I arrived at NAS Key West on Boca Chica Key just in time for the squadron's deployment aboard the world's first supercarrier, the USS Nimitz, for a two week work-up cruise leading up to the ship's first fully operational deployment to the Mediterranean. I walked in the day they were leaving and, not wanting to deal with me, they gave me the option of remaining ashore until they got back in two weeks. Picturing myself laying on the beach for two weeks, I agreed. I was told to report for work to the barracks manager and upon doing so, discovered he didn't know what to do with me, but he'd let me know. Next thing I knew I was assigned unspecified duties at a base hanger, so I reported to the assigned space the next day.

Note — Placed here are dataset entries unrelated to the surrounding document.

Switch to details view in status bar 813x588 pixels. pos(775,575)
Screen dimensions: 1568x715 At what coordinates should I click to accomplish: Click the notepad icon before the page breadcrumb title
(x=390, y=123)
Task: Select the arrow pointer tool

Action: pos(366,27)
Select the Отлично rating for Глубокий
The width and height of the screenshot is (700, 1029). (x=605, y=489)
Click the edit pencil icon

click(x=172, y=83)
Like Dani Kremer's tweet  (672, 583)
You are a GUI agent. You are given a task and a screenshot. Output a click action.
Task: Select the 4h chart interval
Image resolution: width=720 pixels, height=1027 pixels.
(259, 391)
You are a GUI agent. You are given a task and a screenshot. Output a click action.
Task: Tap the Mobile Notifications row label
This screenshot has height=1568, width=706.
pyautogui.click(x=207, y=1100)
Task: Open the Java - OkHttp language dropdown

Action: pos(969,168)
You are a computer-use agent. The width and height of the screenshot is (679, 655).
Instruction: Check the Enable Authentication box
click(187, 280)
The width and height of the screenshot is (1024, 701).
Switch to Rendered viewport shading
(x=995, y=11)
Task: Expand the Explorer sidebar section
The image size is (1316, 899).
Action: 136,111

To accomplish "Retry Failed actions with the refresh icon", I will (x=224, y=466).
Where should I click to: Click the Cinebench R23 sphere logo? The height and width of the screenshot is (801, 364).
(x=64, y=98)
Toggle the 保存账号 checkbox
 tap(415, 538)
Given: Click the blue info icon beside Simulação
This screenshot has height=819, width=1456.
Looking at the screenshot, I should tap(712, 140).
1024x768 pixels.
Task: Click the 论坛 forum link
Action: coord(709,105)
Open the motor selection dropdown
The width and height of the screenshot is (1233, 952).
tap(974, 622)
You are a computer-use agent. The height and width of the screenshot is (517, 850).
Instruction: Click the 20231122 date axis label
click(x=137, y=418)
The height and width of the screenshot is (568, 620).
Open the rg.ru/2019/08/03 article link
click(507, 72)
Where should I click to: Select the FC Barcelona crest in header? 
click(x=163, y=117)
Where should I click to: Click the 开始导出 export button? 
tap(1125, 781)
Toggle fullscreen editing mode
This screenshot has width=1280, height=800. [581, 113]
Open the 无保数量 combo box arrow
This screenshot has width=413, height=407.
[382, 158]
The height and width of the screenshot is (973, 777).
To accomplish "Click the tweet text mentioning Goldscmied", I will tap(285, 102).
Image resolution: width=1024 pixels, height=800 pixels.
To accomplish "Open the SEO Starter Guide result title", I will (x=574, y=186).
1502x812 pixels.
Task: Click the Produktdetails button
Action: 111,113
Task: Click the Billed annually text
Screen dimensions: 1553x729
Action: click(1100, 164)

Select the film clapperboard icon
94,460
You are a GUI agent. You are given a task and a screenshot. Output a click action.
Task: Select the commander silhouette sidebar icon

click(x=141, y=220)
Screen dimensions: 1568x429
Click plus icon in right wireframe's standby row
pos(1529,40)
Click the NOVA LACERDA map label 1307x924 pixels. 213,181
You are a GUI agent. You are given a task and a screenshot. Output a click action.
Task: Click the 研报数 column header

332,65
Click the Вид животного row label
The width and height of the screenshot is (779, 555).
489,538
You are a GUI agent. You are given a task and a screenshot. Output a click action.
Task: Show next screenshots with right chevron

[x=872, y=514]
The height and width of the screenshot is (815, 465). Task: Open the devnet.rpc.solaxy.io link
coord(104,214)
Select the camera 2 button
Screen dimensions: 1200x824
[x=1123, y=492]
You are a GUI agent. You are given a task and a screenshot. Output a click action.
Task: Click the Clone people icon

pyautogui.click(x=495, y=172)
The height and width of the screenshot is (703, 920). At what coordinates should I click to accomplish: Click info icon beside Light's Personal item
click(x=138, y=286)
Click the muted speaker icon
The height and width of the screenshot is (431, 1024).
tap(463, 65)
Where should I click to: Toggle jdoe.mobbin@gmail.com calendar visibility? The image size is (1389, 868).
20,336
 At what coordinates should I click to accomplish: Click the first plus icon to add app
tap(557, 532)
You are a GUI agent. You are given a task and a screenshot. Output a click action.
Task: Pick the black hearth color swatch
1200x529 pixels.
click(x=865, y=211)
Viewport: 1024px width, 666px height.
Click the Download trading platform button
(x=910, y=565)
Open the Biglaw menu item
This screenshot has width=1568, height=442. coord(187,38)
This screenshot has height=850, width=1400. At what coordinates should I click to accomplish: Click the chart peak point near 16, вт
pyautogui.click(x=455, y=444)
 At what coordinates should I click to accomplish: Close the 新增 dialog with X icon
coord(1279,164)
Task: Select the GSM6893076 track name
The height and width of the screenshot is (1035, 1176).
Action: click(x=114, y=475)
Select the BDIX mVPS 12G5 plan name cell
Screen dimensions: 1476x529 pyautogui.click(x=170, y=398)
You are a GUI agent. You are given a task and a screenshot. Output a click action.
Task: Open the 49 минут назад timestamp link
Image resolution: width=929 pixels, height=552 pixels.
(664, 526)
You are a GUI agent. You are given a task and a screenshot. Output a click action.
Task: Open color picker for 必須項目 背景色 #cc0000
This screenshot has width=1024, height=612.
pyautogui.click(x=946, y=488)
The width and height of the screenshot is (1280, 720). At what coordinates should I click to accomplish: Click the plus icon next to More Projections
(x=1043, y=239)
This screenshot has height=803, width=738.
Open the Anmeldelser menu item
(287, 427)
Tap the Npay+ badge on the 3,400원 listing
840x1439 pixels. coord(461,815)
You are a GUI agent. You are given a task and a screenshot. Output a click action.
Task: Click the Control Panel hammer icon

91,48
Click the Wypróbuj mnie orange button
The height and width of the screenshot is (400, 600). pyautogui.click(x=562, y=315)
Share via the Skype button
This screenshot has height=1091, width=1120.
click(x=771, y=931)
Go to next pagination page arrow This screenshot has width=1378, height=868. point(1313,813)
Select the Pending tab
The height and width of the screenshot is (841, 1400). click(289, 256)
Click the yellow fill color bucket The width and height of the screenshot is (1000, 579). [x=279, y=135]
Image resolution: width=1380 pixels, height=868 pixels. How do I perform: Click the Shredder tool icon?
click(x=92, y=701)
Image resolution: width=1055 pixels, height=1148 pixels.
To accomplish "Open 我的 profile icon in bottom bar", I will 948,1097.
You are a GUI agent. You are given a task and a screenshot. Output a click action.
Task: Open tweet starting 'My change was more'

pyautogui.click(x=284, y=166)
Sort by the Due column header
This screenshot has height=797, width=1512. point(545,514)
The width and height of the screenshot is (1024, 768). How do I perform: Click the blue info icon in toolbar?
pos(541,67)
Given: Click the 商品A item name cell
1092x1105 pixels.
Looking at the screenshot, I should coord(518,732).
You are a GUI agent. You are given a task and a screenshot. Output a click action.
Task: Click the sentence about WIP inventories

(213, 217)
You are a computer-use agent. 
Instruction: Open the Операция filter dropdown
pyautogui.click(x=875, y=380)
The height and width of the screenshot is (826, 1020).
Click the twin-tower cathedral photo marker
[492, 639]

My new duty station turned out to be an outside door near the back of a large empty hangar, but not accessible from inside the hangar. It was dead quiet and no one seemed to be around except one young seaman seated at a desk just inside the open door. He seemed thrilled to see his relief, babbling out my instructions in about two minutes before literally running off. I was to man the desk all day, every day, for the two weeks and dispense whatever items were requested from the storeroom, by whomever asked for them. I was not to ask for identification but have them sign for whatever they took in the log book.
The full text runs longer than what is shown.